Assigned task: Your task is to filter the entries and copy every line containing the string "agent".

──────── Data to use

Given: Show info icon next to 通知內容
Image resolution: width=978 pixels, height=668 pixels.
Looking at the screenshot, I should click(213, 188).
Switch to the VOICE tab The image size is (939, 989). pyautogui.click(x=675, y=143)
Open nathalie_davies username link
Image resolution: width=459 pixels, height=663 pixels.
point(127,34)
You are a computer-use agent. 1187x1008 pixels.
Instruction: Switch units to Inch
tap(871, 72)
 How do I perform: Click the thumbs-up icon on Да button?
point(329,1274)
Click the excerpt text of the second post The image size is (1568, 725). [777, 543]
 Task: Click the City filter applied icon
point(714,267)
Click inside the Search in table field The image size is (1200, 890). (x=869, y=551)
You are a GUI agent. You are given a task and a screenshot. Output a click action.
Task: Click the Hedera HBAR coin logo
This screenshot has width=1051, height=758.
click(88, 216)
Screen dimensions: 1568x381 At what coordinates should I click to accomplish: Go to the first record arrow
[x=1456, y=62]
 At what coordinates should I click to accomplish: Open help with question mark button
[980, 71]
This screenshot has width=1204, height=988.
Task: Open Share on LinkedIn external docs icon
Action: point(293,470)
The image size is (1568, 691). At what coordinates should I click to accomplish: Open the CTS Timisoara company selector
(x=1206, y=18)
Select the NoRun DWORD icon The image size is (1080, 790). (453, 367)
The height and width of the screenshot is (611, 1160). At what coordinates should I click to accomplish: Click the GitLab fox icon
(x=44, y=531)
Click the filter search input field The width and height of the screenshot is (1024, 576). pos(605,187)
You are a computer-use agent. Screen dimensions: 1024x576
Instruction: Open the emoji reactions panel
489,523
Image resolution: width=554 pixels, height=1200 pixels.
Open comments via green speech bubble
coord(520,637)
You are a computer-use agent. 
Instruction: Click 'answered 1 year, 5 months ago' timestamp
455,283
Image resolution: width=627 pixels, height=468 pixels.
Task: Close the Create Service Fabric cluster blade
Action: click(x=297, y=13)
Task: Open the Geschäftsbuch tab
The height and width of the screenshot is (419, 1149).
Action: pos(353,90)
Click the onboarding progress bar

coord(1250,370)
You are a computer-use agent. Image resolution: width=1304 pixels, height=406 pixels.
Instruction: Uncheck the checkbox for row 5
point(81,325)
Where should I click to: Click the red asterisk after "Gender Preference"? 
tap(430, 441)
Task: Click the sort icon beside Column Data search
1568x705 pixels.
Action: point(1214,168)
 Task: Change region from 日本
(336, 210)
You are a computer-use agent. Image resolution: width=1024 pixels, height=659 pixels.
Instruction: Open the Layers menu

────────────────

Result for this task:
You are a computer-use agent. 1187x1008 pixels.
You are a GUI agent. You are given a task and a screenshot. Output a click action.
You are a computer-use agent. Screen dimensions: 1024x576
You are a computer-use agent. 
You are a computer-use agent. Image resolution: width=1304 pixels, height=406 pixels.
You are a computer-use agent. Image resolution: width=1024 pixels, height=659 pixels.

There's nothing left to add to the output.